TASK ITEM: Among the records below, find each line containing the word "Select" and copy it.

[Items from a dataset]
+---+
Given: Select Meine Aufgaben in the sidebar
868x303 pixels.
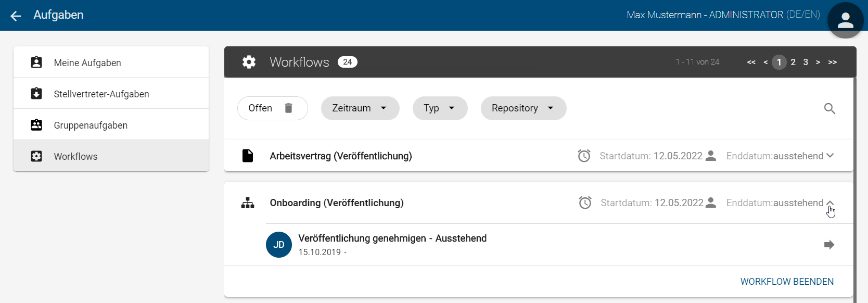Looking at the screenshot, I should click(x=87, y=62).
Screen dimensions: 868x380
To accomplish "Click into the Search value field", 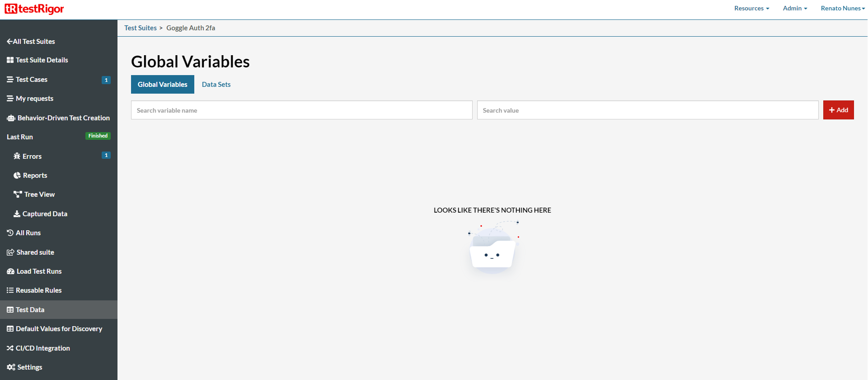I will click(x=647, y=110).
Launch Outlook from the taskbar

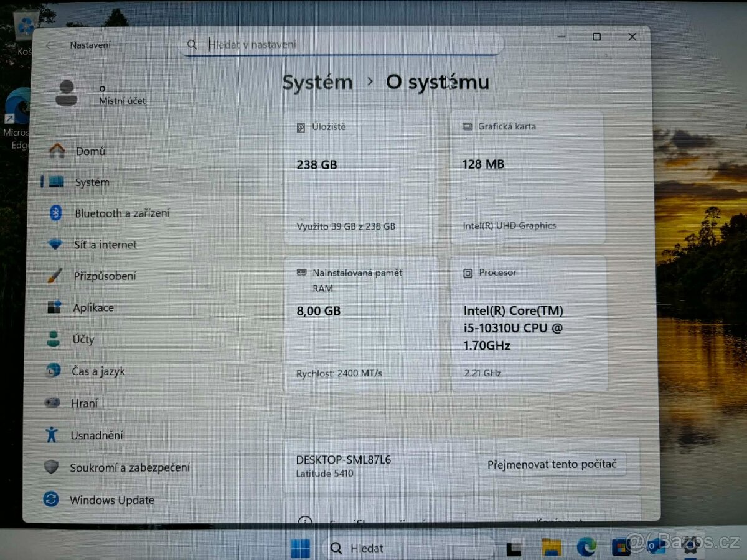(x=655, y=548)
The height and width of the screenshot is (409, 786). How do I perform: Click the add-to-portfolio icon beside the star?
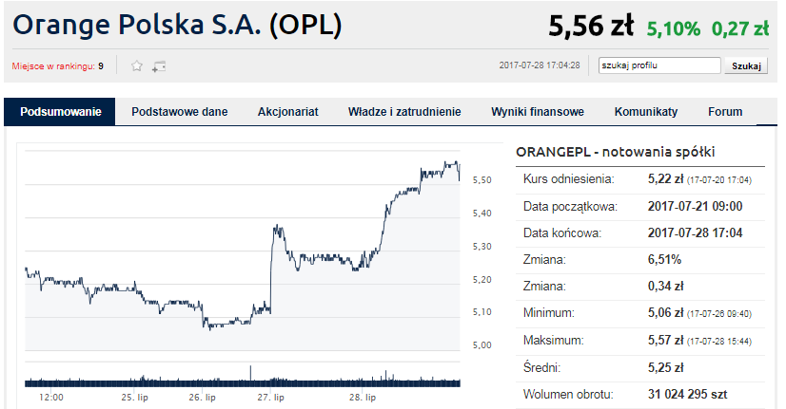click(158, 66)
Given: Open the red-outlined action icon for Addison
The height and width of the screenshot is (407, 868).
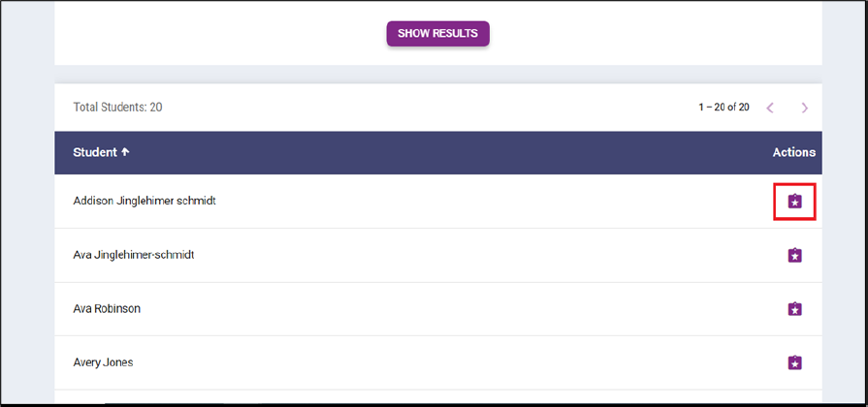Looking at the screenshot, I should [x=795, y=202].
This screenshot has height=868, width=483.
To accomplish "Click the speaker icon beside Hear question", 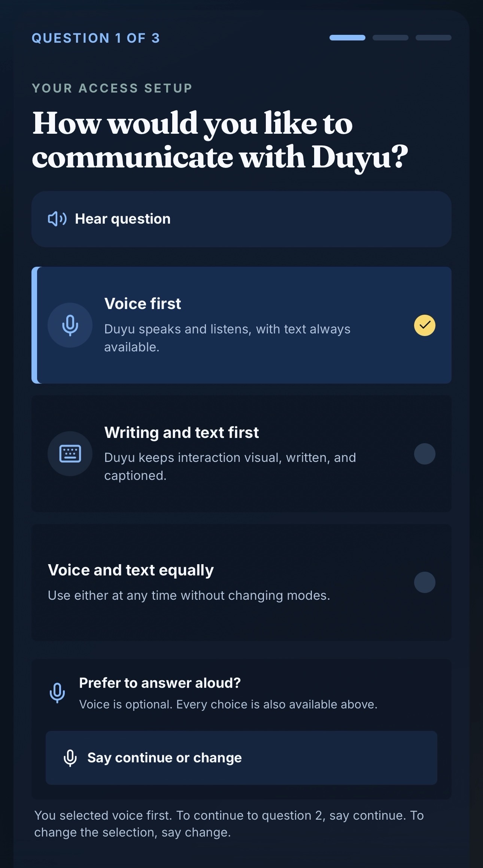I will click(57, 219).
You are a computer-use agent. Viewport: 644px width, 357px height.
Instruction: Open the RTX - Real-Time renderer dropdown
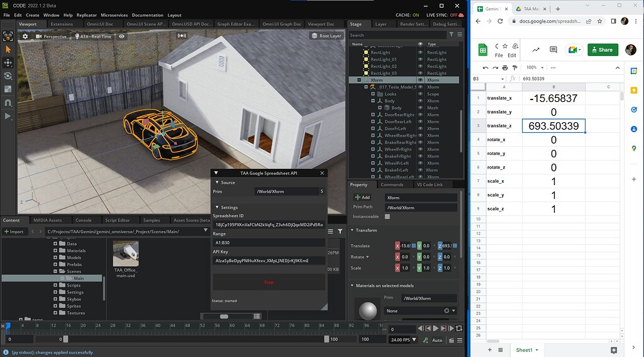pos(92,37)
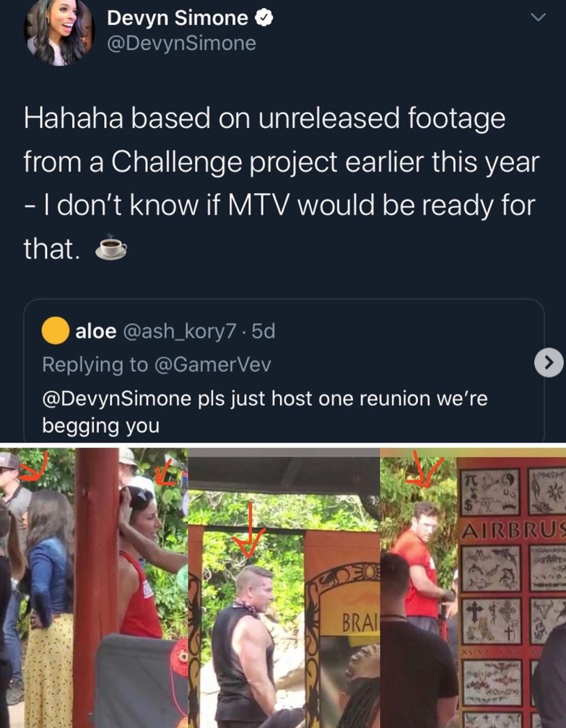Tap the round right-arrow button beside the quoted tweet
Image resolution: width=566 pixels, height=728 pixels.
pos(549,362)
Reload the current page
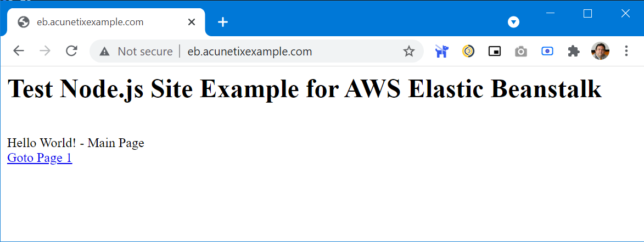The height and width of the screenshot is (242, 644). tap(71, 52)
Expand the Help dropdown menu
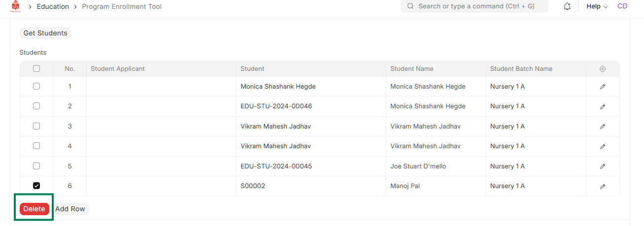The height and width of the screenshot is (226, 644). tap(597, 6)
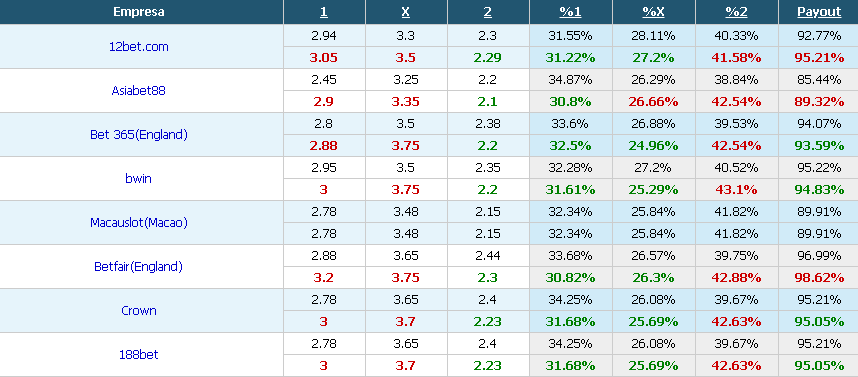Viewport: 858px width, 377px height.
Task: Click bwin's 43.1% away probability cell
Action: click(x=737, y=190)
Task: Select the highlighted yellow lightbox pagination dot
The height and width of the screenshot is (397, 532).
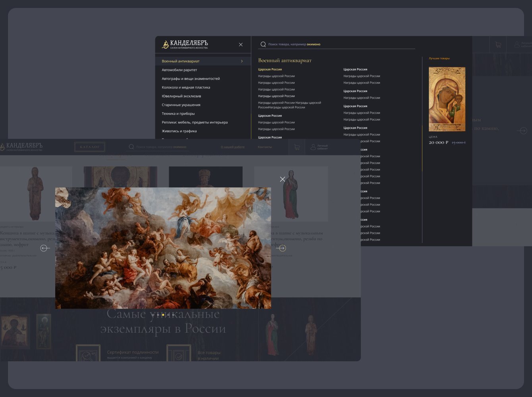Action: pos(163,315)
+---+
WRITTEN SOLUTION:
Given: Select Meine Aufgaben in the sidebar
Task: Select the highlighted yellow lightbox pagination dot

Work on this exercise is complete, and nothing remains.